Breaking the Idol of Certainty by Greg Boyd (Review)

I read a lot of books, but Breaking the Idol of Certainty by Greg Boyd might be the first book I’ve read where I found myself thinking that this is the sort of book I’d want to write. I felt like Greg was at times writing out my own thoughts. If you’ve ever struggled with doubt, or just felt like you aren’t a good Christian because you don’t feel as certain as others around you appear to, this book is for you. Greg writes both as a brilliant scholar and as a real person whose struggled with doubt. He actually said at one point that this is his most autobiographical book, and he shares a lot from his own life.

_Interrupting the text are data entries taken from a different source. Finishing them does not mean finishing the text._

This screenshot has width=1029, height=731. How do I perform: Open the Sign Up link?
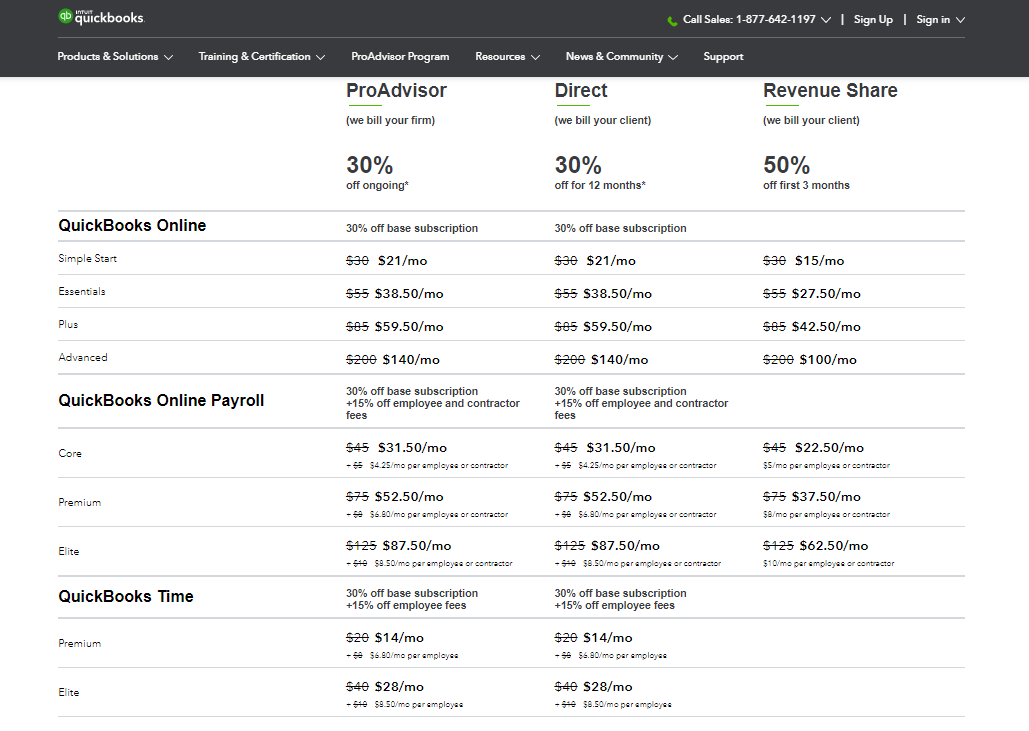pyautogui.click(x=873, y=20)
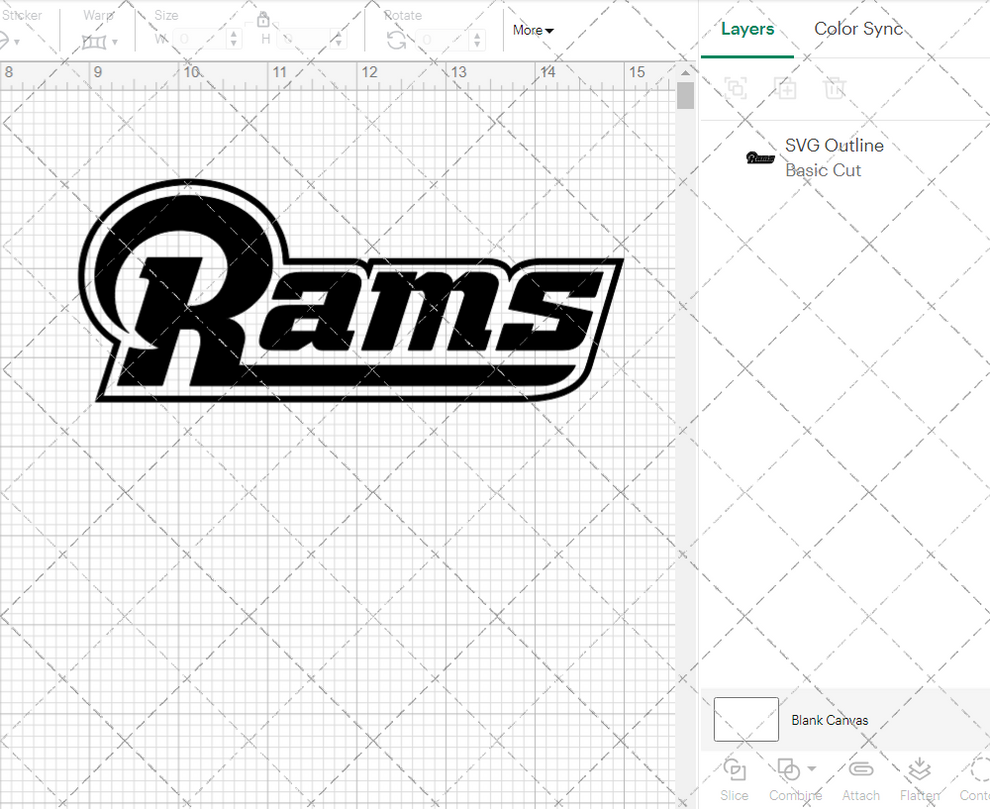Click the canvas vertical scrollbar
Screen dimensions: 990x809
tap(685, 93)
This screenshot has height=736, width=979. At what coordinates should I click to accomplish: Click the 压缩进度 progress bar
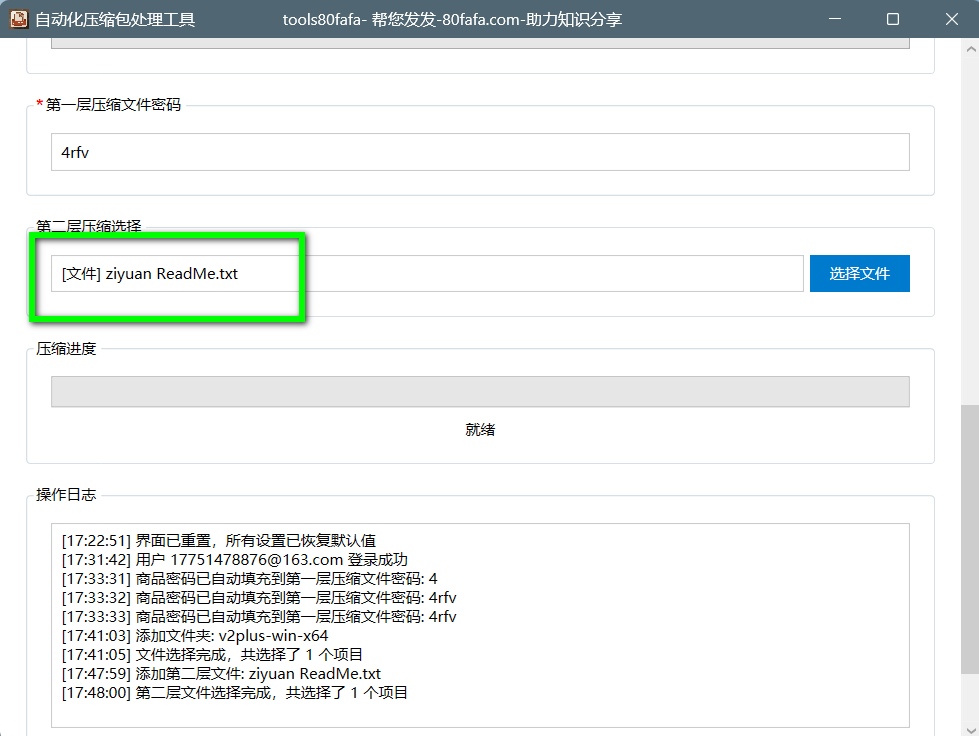click(480, 392)
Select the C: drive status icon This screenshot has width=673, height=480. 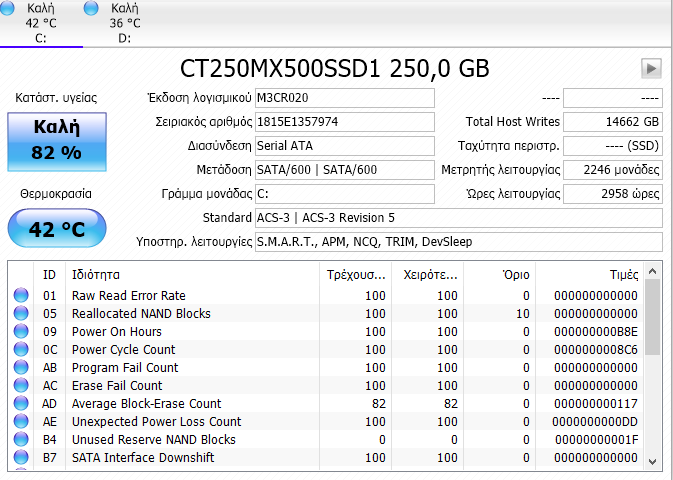[8, 8]
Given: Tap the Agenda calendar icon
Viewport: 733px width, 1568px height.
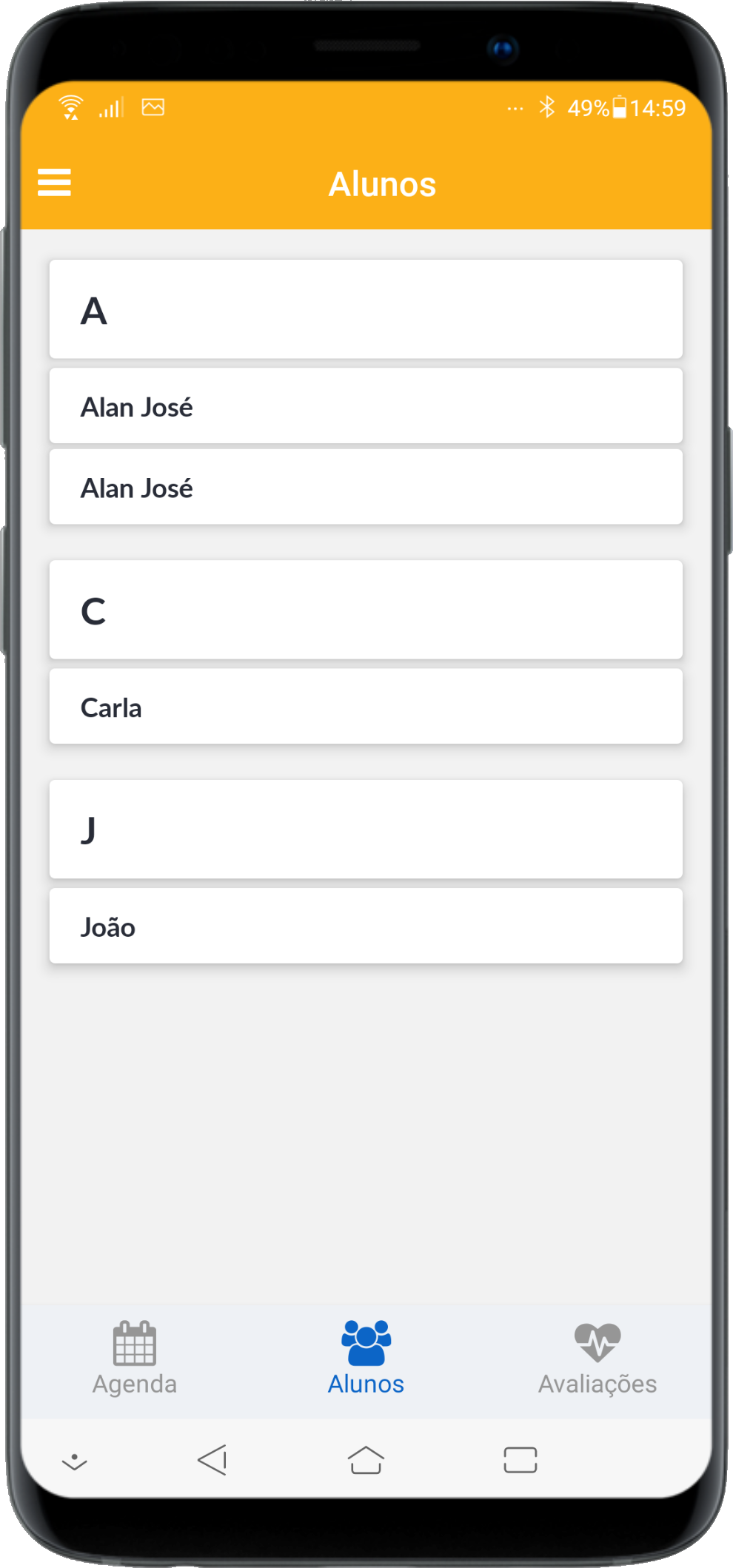Looking at the screenshot, I should 135,1342.
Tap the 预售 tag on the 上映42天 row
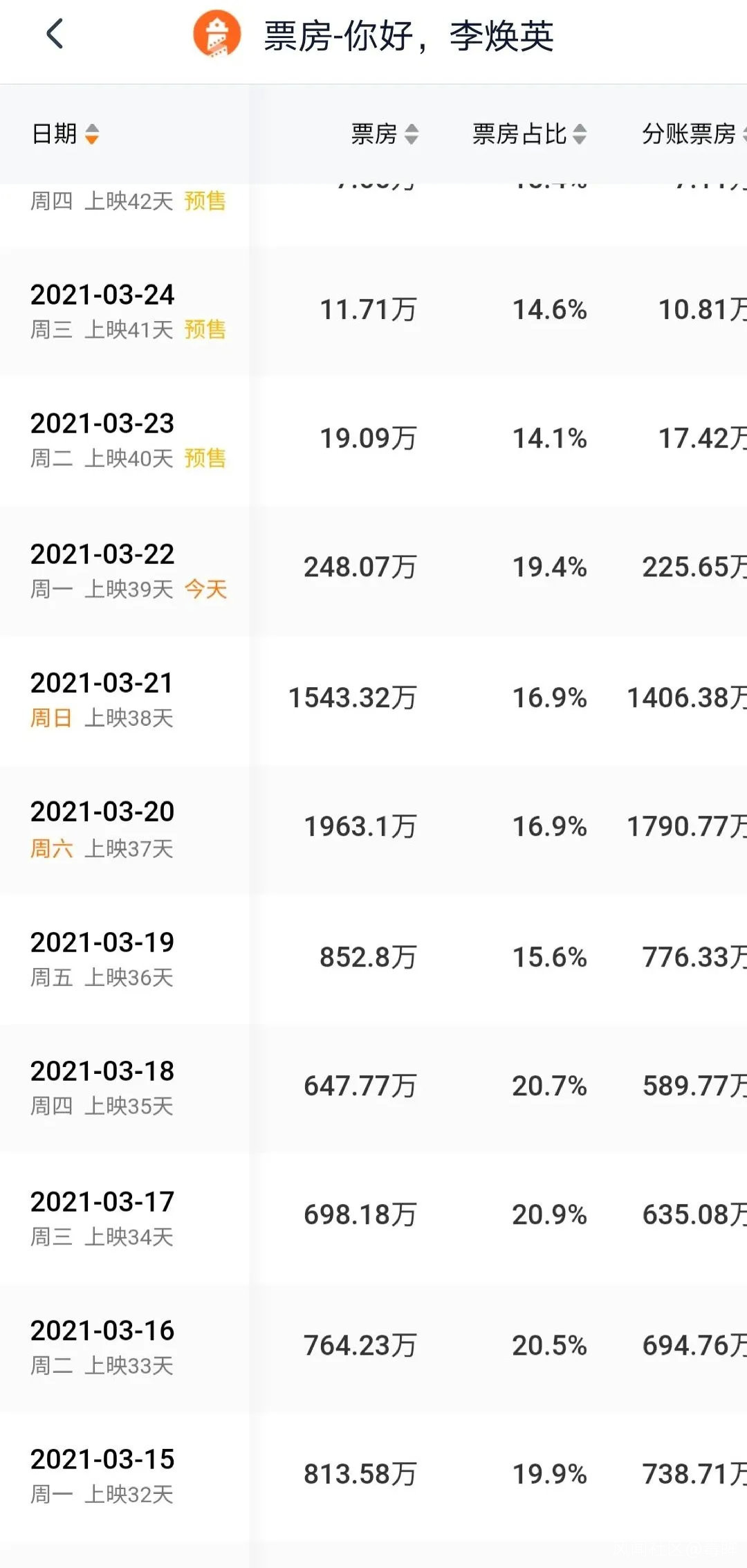 click(x=205, y=201)
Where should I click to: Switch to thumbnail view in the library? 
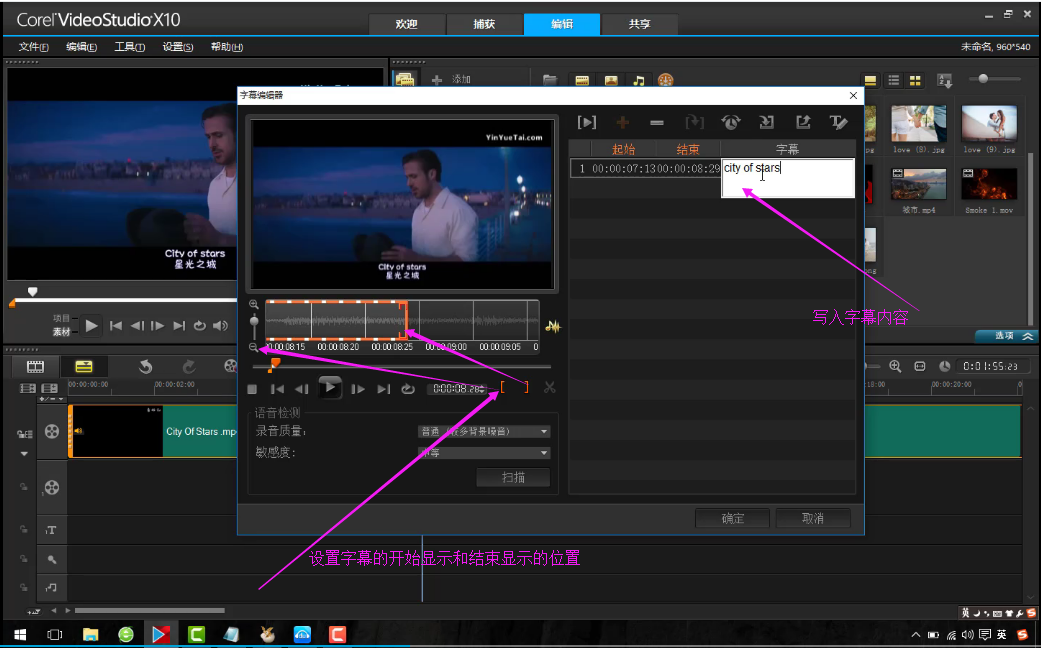pos(915,80)
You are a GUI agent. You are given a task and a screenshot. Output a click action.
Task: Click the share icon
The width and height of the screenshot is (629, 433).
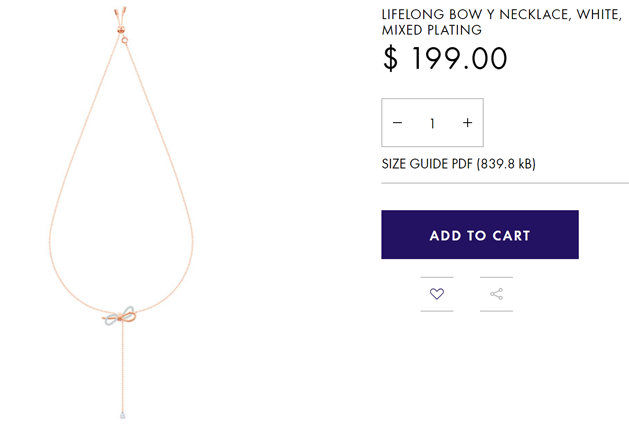tap(496, 294)
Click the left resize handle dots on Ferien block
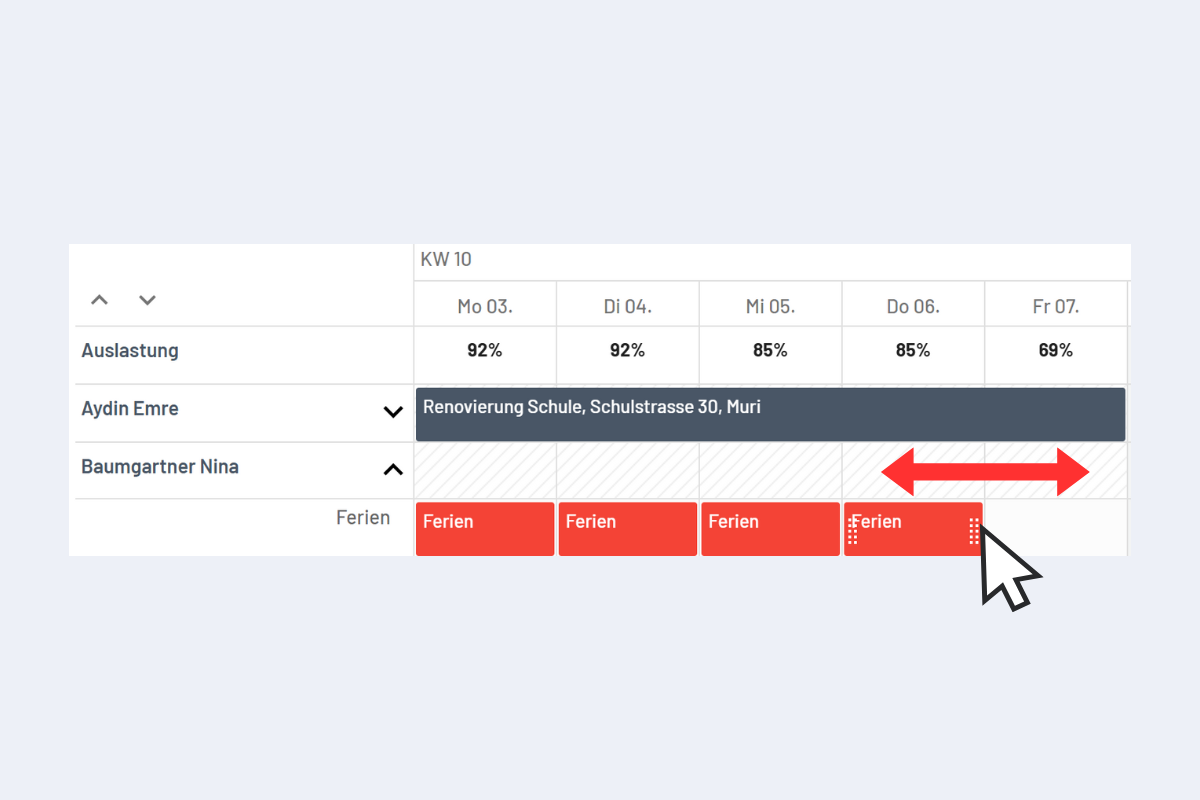 [x=851, y=529]
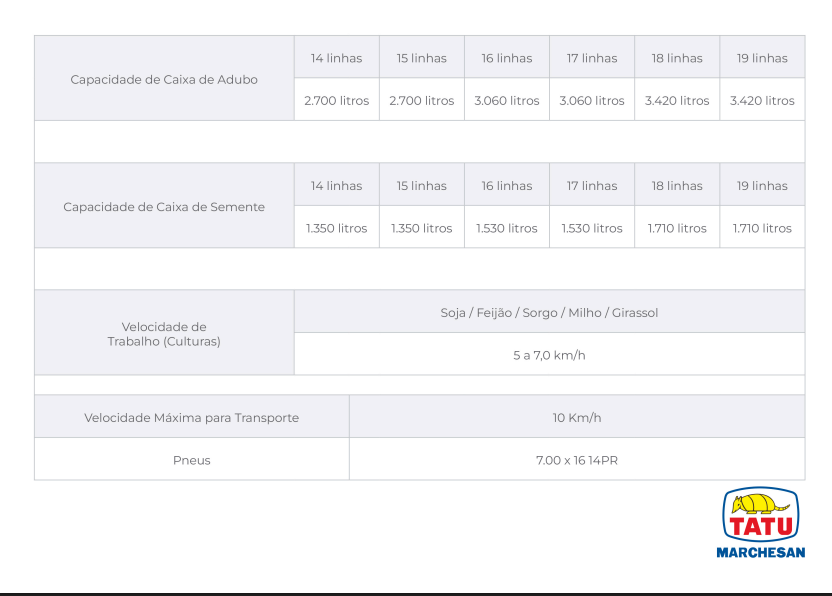
Task: Select the 'Capacidade de Caixa de Semente' cell
Action: click(164, 207)
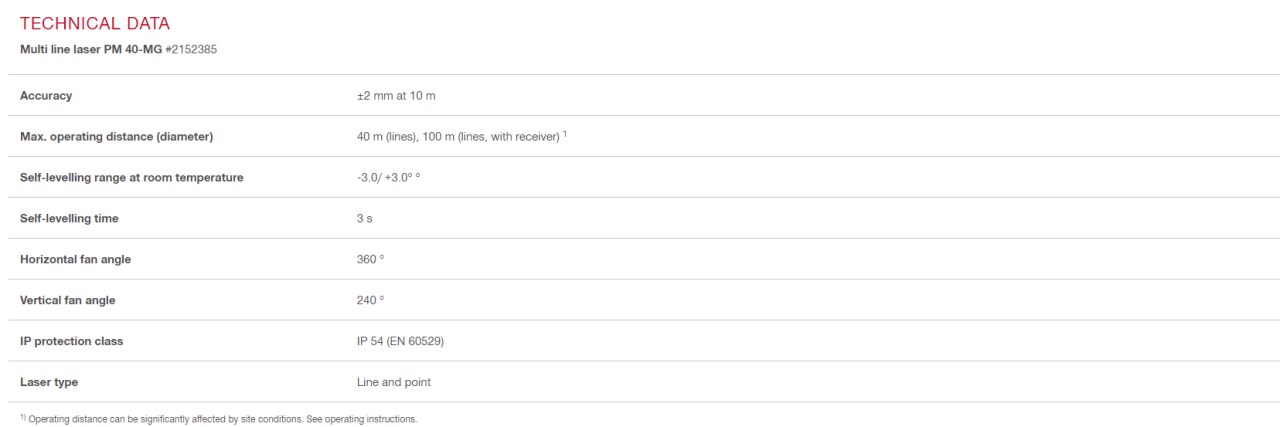The width and height of the screenshot is (1280, 427).
Task: Click the Horizontal fan angle label
Action: point(75,259)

I’ve been a Christian my whole life. When I went to college and seminary and began to fall in love with learning, especially learning more about theology and the Christian faith, I yearned for certainty. I think, deep down, I struggled with doubt and I hoped if I read and studied enough I’d find a full-proof answer that would satisfy even the most skeptical person. Of course, I didn’t find that. At the very least then, I hoped I could figure out what the real truths of Christianity are so as to know who was a real Christian and who was not. If anything, the reverse happened. The more I studied different issues, the more I realized how sincere, Jesus-loving people disagree. And I also came to see that most of these issues don’t really matter, at least as it pertains to the most core truth of Christianity.

Boyd argues that there is one core, which is to know Jesus Christ crucified, as Paul says in his letter to the Corinthians. Beyond this there are other beliefs and doctrines which we hold to different degrees of confidence. In terms of concentric circles, at the core are the dogmas of the Christian faith, things Christians have mostly always agreed on (Trinity). Next come doctrines, things that tend to separate different Christian denominations (ways to baptize, Calvinism v Arminianism, etc.). In the outermost circles are things that are just opinions. I’ve often thought the same way, Boyd’s insight is the addition of the one core point of Jesus Christ crucified, prior to the dogmas and doctrines.

There is much more good in this book. Boyd argues you cannot truly grow in faith if you do not doubt, for if you think you are certain then you won’t seek to learn more. He also calls out Christian apologists who hypocritically expect others to examine their views without being willing to question their own viewpoints. Perhaps most important, he emphasizes the definition of faith not as belief, things you assent to, but as trust. It is different to believe things about God then to trust in God.

I am a fan of Greg Boyd, listening to many of his sermons and reading his books. He is a passionate and intelligent disciple of Jesus. And this book is truly a gift to the Church, I know i will recommend it to many people in the future.